Skip to main content

Interregionaal Innovatie Investeringsinstrument (I3)

Algemeen Algemeen

Doel

Het nieuwe Interregionaal Innovatie Investeringsinstrument – afgekort tot I3 –  heeft als doel om interregionale innovatieprojecten te ondersteunen in commercialiserings- en opschalingsfasen. Daarnaast zet het programma in op het bieden van instrumenten om regelgevende en andere belemmeringen te overwinnen en projecten op investeringsniveau te brengen.
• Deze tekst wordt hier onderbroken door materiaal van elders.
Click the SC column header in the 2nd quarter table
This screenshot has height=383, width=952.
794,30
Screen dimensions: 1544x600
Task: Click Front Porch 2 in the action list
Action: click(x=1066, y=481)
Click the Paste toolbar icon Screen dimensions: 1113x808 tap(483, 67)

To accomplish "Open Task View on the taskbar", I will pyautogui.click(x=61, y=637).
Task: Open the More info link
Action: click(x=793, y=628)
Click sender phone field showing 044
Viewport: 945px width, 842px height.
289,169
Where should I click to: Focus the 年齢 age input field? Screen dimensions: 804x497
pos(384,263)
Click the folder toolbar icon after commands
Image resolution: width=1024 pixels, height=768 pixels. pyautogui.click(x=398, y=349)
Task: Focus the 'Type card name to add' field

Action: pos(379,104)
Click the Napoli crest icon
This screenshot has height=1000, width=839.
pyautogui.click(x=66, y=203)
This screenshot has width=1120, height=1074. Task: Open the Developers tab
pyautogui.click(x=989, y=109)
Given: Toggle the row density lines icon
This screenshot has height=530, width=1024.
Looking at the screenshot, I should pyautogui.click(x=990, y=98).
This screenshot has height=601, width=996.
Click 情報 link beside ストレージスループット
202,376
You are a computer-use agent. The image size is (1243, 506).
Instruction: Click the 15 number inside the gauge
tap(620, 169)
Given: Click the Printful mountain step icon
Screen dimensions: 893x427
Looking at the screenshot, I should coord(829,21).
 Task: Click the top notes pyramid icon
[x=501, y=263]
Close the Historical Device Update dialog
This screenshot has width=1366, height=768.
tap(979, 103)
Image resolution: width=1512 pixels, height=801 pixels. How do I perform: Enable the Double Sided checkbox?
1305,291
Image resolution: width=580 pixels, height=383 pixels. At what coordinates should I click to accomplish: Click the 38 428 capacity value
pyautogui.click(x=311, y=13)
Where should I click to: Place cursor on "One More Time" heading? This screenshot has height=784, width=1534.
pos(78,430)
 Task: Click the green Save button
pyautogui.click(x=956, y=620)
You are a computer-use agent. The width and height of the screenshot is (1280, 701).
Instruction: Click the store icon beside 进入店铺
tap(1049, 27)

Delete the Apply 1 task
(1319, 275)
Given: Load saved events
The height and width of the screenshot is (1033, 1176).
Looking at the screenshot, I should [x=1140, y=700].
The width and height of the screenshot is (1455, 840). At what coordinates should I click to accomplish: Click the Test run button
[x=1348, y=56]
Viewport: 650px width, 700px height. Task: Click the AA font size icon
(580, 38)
Nederlandse partijen kunnen meedoen in beide onderdelen van het programma: 1)  financiële en adviserende steun voor investeringen in interregionale innovatieprojecten en 2) financiële en adviserende steun voor het ontwikkelen van waardenketens in minder ontwikkelde regio’s.

Inhoud Inhoud

Prioriteiten

De programmaonderdelen zijn verdeeld in ‘strands’. Er zijn drie inhoudelijke prioriteiten, namelijk Digitale Transitie, Groene en Klimaat Transitie en Slimme productie. Deze prioriteiten gelden voor alle onderdelen van het programma, ongeacht of deze gericht zijn op meer of minder ontwikkelde regio’s in Europa.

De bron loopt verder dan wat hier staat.